Personal information
- Full name: Ian Andrew Healy
- Born: 30 April 1964 (age 62) Brisbane, Queensland, Australia
- Nickname: Heals
- Height: 175 cm (5 ft 9 in)
- Batting: Right-handed
- Role: Wicket-keeper-batter
- Relations: Ken (brother) Alyssa (niece)

International information
- National side: Australia (1988–1999);
- Test debut (cap 344): 15 September 1988 v Pakistan
- Last Test: 17 October 1999 v Zimbabwe
- ODI debut (cap 102): 14 October 1988 v Pakistan
- Last ODI: 25 May 1997 v England

Domestic team information
- 1986/1987–1999/2000: Queensland

Career statistics
| Competition | Test | ODI | FC | LA |
| Matches | 119 | 168 | 231 | 212 |
| Runs scored | 4,356 | 1,764 | 8,341 | 2,183 |
| Batting average | 27.39 | 21.00 | 30.22 | 20.99 |
| 100s/50s | 4/22 | 0/4 | 4/39 | 0/4 |
| Top score | 161* | 56 | 161* | 56 |
| Catches/stumpings | 366/29 | 194/39 | 698/69 | 254/46 |

Medal record
Men's Cricket
Representing Australia
ICC Cricket World Cup
| Runner-up | 1996 India-Pakistan-Sri Lanka |  |
- Source: Cricinfo, 30 March 2017

= Ian Healy =

Australian cricketer (born 1964)

Ian Andrew Healy (born 30 April 1964) is an Australian former international cricketer who played for Queensland domestically. A wicketkeeper and right-hand middle-order batsman, he first played international cricket in 1988, after six first-class games. Over the next decade, Healy was a member of the side as it enjoyed a period of success. By the time of his retirement, Healy held the world record for most Test dismissals by a wicket-keeper. He was a part of the Australian squad which finished as runners-up at the 1996 Cricket World Cup.

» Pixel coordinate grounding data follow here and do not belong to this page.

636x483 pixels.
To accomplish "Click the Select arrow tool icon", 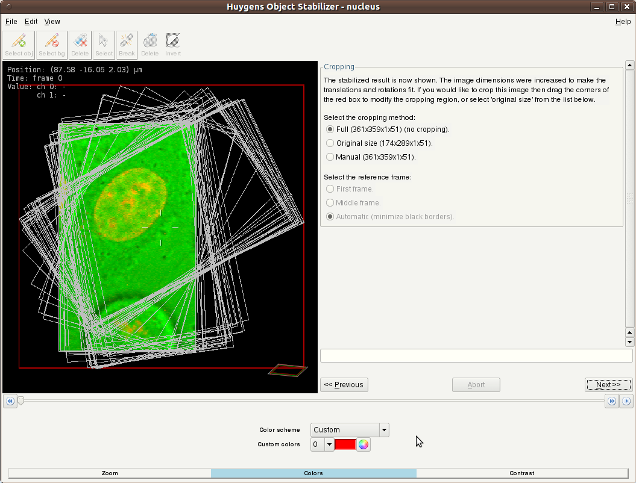I will [104, 45].
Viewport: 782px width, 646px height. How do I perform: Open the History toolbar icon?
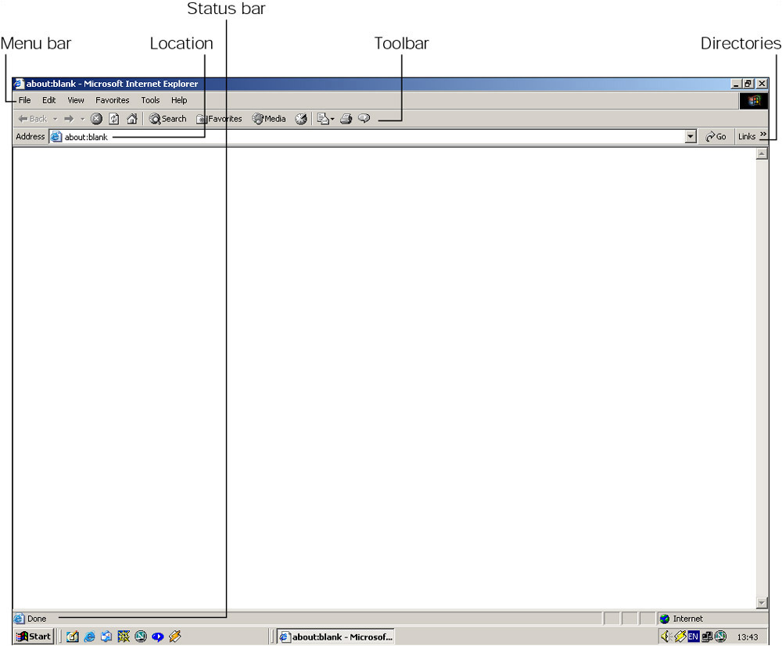click(x=301, y=119)
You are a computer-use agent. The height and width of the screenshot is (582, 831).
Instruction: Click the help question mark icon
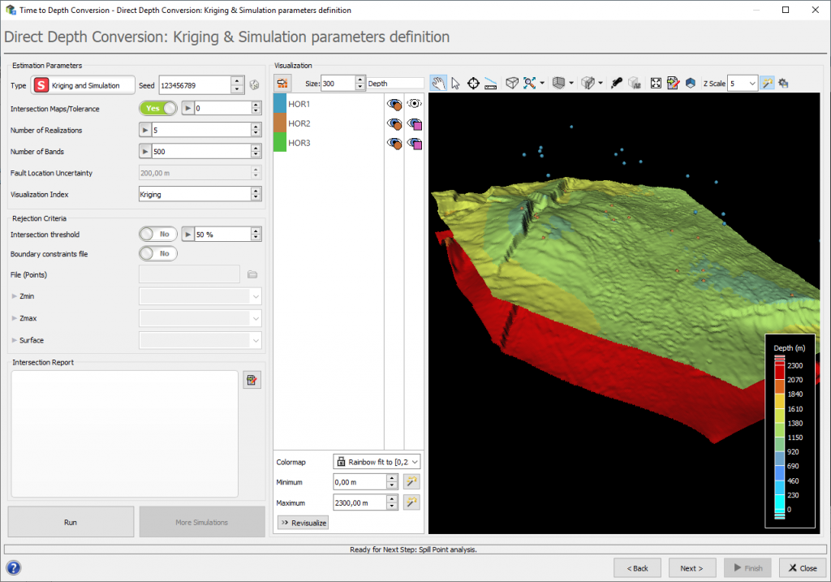coord(14,567)
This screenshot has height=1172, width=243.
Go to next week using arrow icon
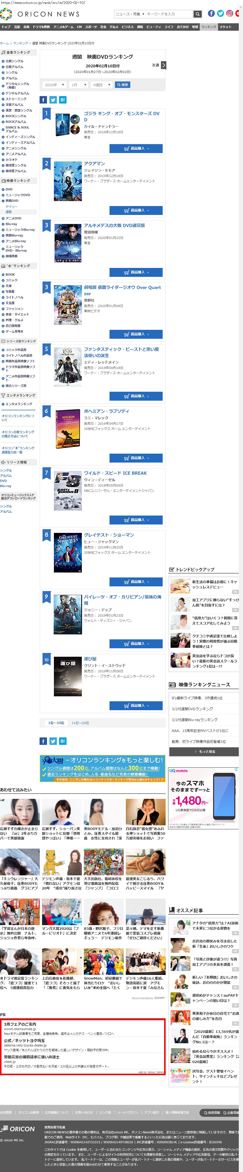tap(164, 66)
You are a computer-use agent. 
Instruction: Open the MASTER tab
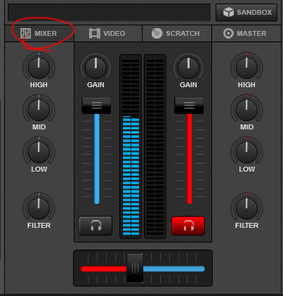click(x=246, y=34)
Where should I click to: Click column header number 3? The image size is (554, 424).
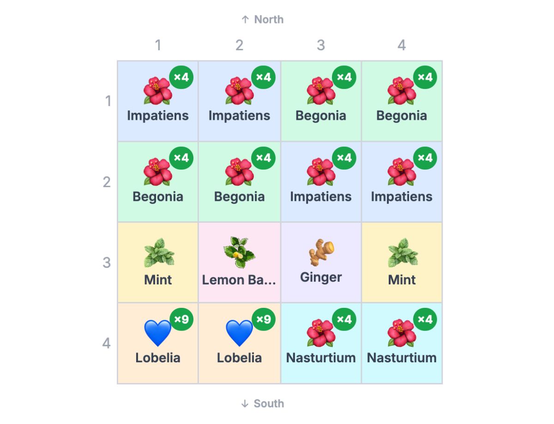point(321,45)
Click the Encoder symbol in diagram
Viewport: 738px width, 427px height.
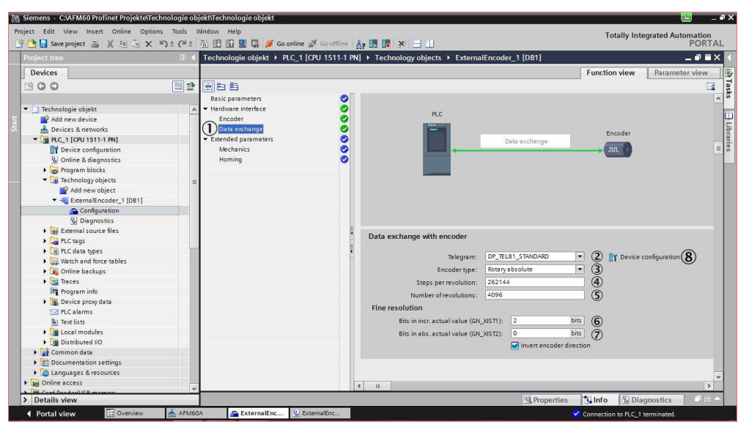(619, 150)
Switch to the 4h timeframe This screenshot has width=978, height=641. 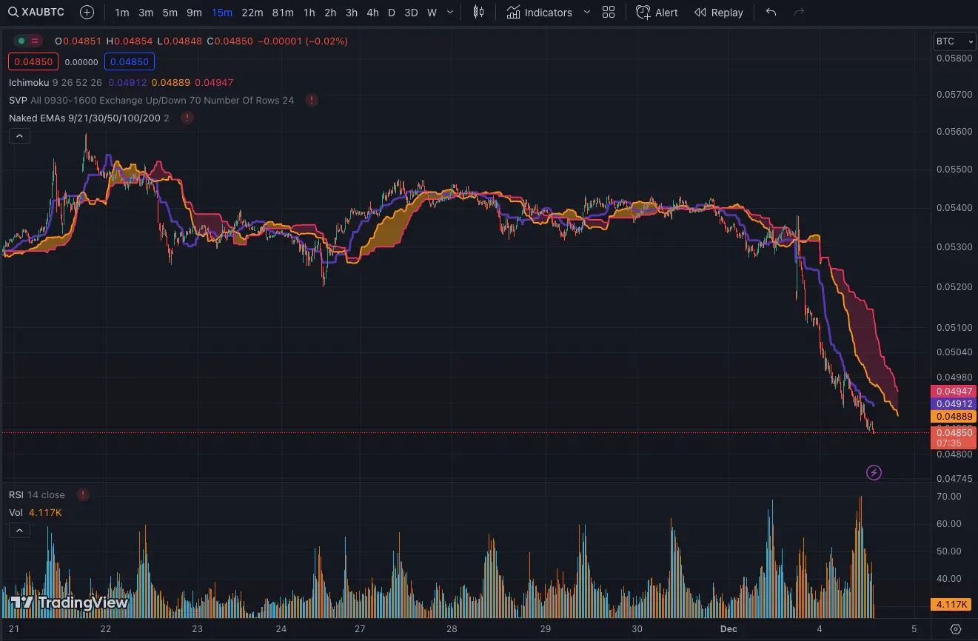[x=372, y=13]
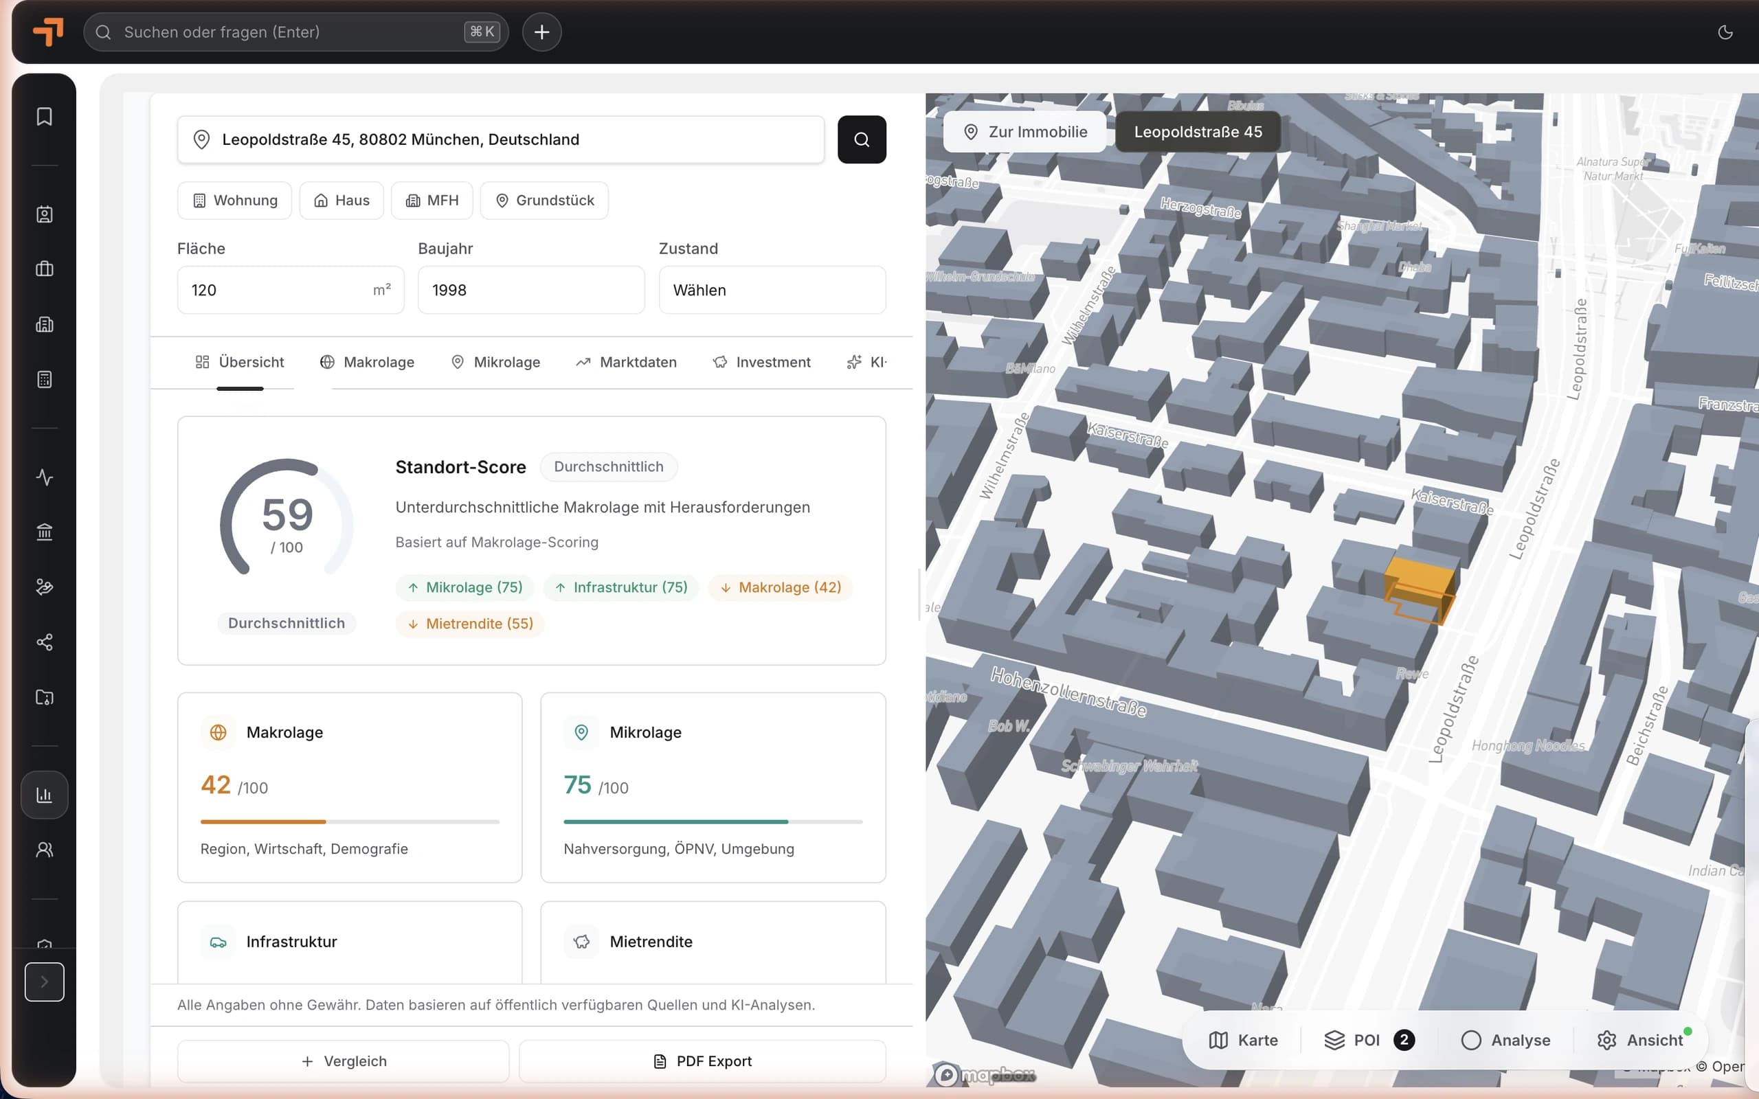Open the POI layers selector

click(1368, 1040)
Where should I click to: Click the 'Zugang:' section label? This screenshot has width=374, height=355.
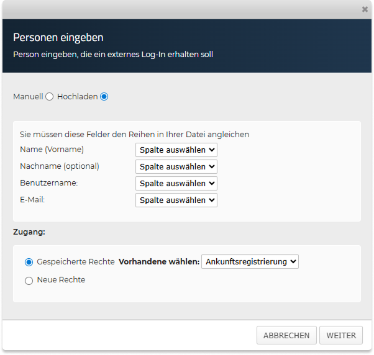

All of his four first-class centuries were scored in Test matches. In one day internationals, he averaged 21 while scoring at a rate of 83.8 runs per hundred balls. He captained Australia in eight one day internationals when the regular skipper Mark Taylor was injured.

== Early life ==
Born in the Brisbane suburb of Spring Hill, Healy was educated at Brisbane State High School. Healy and his family relocated 600 km north to the small town of Biloela in 1972, due to his father's transfer in his job as a bank manager. Rod Marsh inspired Healy to take up wicket-keeping; he also played basketball, soccer, squash and rugby league. He represented the Queensland under-11 team and later attended a clinic conducted by the touring Queensland cricketers. The team's wicket-keeper John Maclean gave him some specialist coaching, which gave his junior career further impetus.

During his later years in the town, Healy played alongside adults, which accelerated his progress. Returning to Brisbane with his family at the age of 17 he played for Brisbane State High School 1st XI and 1st XV. He then joined the Northern Suburbs club in Brisbane's grade competition in 1982. After three matches for the Queensland Colts as a specialist batsman, Healy made his first-class debut in 1986–87 as a replacement for the injured Peter Anderson. However, Anderson remained the first choice as the state's wicketkeeper for the next eighteen months, during which time Healy managed only six first-class appearances.

== International career ==
Given his small number of games for Queensland, Healy's selection for the Australian team to tour Pakistan in late 1988 was a major surprise. The wicket-keeping position had proved a problem for Australia since the 1984 retirement of Healy's boyhood hero, Rod Marsh. Wayne B. Phillips, Tim Zoehrer, Greg Dyer and Steve Rixon had all been tried with little success. Australian selector Greg Chappell had watched Healy's progress in Queensland, and believed that he offered the lower-order batting stability and determined approach to the game that the Australian team was lacking.

By his own admission, Healy was overwhelmed by his sudden elevation and took some time to settle into the team. The selectors persevered with him through the difficult Pakistan tour and the subsequent home series against the West Indies, even though Australia lost both series.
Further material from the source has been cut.